━━━━━ Recorded data

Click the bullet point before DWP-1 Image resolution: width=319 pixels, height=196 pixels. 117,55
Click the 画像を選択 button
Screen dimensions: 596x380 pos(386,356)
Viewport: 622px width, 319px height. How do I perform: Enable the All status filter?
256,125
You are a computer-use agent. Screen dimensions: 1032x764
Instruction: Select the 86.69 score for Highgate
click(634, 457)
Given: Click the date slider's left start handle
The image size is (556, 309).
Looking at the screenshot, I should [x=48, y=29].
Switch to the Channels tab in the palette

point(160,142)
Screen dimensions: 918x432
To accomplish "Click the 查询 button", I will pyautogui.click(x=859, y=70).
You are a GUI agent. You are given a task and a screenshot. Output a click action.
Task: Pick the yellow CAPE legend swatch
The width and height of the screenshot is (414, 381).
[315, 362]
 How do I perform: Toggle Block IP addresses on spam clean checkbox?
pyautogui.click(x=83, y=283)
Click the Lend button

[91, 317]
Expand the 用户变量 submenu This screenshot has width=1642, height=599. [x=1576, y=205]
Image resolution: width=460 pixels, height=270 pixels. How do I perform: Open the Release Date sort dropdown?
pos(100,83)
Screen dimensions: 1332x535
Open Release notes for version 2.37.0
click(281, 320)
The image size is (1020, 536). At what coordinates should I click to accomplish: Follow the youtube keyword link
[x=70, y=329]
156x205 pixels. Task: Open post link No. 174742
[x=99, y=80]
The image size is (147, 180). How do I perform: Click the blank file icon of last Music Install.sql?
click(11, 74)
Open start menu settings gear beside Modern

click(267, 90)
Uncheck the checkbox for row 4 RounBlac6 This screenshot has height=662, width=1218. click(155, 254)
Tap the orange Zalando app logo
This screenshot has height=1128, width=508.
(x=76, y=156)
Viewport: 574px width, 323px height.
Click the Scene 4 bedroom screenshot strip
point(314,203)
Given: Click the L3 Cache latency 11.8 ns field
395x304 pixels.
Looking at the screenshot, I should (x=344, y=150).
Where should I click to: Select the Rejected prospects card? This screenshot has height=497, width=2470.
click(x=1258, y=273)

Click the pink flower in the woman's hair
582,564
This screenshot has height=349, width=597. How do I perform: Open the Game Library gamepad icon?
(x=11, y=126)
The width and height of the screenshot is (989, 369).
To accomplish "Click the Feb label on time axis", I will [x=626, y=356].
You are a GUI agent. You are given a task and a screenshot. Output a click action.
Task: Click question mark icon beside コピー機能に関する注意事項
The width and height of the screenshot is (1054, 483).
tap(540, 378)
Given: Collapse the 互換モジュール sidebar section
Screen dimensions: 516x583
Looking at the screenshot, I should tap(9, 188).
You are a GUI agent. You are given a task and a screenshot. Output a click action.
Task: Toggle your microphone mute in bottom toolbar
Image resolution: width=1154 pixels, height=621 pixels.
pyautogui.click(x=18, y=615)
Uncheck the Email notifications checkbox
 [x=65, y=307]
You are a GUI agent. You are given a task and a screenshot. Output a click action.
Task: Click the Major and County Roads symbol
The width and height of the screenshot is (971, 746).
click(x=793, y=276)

━━━━━━━━━━

Begin with the line above that has "Instruction: Select the" and continue through the line that has "Screen dimensions: 918x432", setting each one down exactly. Stop there.

Instruction: Select the 86.69 score for Highgate
click(634, 457)
Given: Click the date slider's left start handle
The image size is (556, 309).
Looking at the screenshot, I should [x=48, y=29].
Switch to the Channels tab in the palette

point(160,142)
Screen dimensions: 918x432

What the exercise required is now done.